Il Romancero canyengue è la prima raccolta di poesie di Ferrer, che in precedenza si era dedicato soprattutto al teatro. Secondo Ferrer, nei versi qui raccolti egli per la prima volta riuscì a riconoscere una propria identità di poeta:
Iniziai [a scrivere poesia] imitando Verlaine, i francesi, [...] non trovavo una poesia che mi appartenesse. A Montevideo c'era un poeta di quartiere, Menecucho, che andava sui palchi a Carnevale. Recitava i suoi versi e li vendeva per pochi soldi. E terminava dicendo: "I miei versi sono brutti... ma sono miei." E io imparai questo. E io in quel momento non avevo né versi belli... né versi miei. Fino a che venne l'ispirazione, lo stile e la redazione del Romancero canyengue.
Il Romancero portò bene a Ferrer. Arrivò nelle mani di un certo Astor Piazzolla, che era in cerca di qualcuno che potesse scrivere dei versi che si adattassero alla rivoluzione che egli aveva portato nel tango; aveva lavorato con molti, Borges incluso, ma non era ancora soddisfatto dei risultati. Il Romancero canyengue gli fece capire di aver infine trovato quello che cercava: "Vieni a lavorare con me - disse a Ferrer - perché la mia musica è uguale ai tuoi versi!"
Racconta Ferrer:
Dopo l'apparizione del libro, Piazzolla mi venne a cercare e disse: "Se non vieni a lavorare con me, sei un imbecille". E io ci andai. In quel momento, rinunciai a un posto ben pagato di segretario dell'Università di Montevideo.
Ferrer si trasferì a Buenos Aires e iniziarono così le vicende della coppia Ferrer-Piazzolla, per me tra le più grandi della storia della musica (a mio parere insieme a - cito a memoria e in ordine sparso - Mozart-Da Ponte, Bellini-Romani, Verdi-Boito, Lennon-McCartney e Battisti-Mogol, ma il tutto è chiaramente opinabile). I due avrebbero inaugurato la loro collaborazione poco tempo dopo scrivendo l'opera María de Buenos Aires.

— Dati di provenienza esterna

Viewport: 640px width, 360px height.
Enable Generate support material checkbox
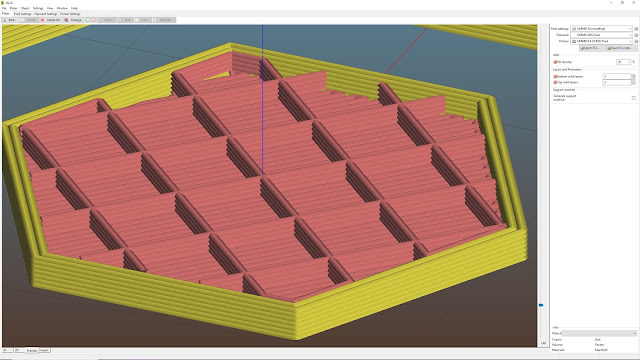pyautogui.click(x=633, y=98)
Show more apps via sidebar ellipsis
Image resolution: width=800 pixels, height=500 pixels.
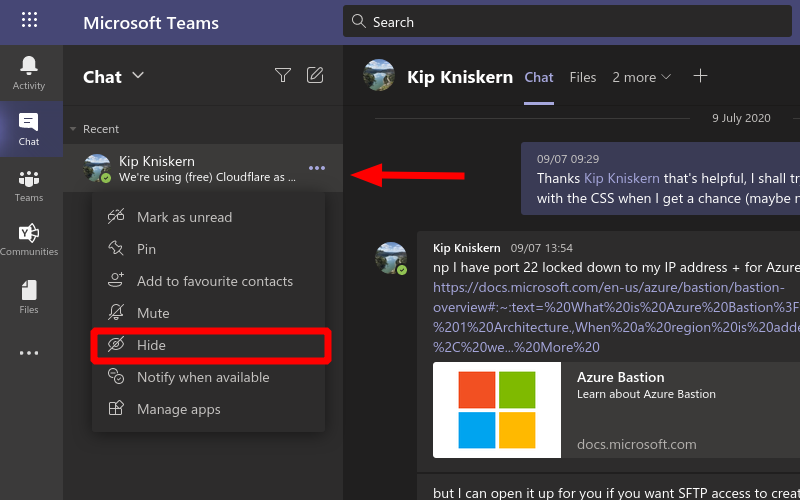pyautogui.click(x=29, y=353)
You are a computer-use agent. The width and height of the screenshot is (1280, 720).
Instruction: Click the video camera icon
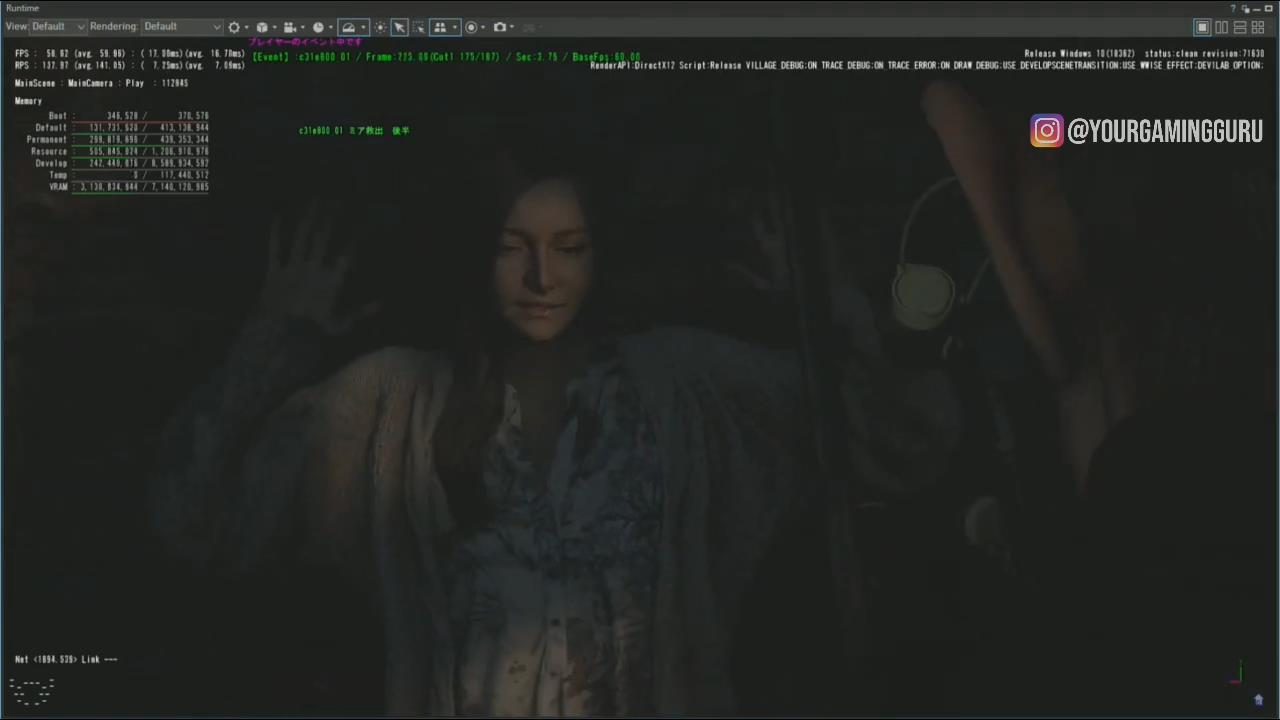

Ma dicevamo dell'Ultima grela. Ferrer l'aveva scritta perché fosse musicata da Aníbal Troilo, alla fine la musica fu di Piazzolla. Il termine Grela è uno dei tanti che Ferrer riprende dal lunfardo, il dialetto di Buenos Aires, quel dialetto che secondo alcuni studiosi è più vicino alla lingua napoletana che allo spagnolo. Le Grelas sono le prostitute, le romantiche proletarie dell'amore, come le chiama Ferrer nell'introduzione recitata alla canzone, quelle prostitute che il poeta immagina perdersi negli infiniti rivoli della notte, dietro sogni impossibili e dietro un destino beffardo come quello dei personaggi dell'Antologia di Spoon River:
Con uno slancio folle da Madame Bovary di Barracas al Sur si giocarono la vita nei tanghi. Qualcuna si innamorò di quel bandoneonista e per amore vinse. Per altre la sconfitta fu grande e finirono per badare al guardaroba delle donne che lavoravano in quegli stessi cabaret [in cui esse avevano "esercitato" un tempo]
Il tango parla dell'ultima di queste prostitute, che avanza con i suoi grandi occhi tristi in una Buenos Aires spettrale, fino ad essere inghiottita dall'oblio.
E' un tango che amo, perché è pervaso, nella prima parte recitata, dalle luci abbaglianti di una Buenos Aires notturna persa nel calore del ricordo, con i suoi cabaret, le sue donne bellissime, le sue prostitute assonnate intente a fare colazione con la cioccolata al mattino. Ma il calore si disperde progressivamente e alla fine il passato svanisce e rimane solo un presente di solitudine, di gelo e di rimpianto.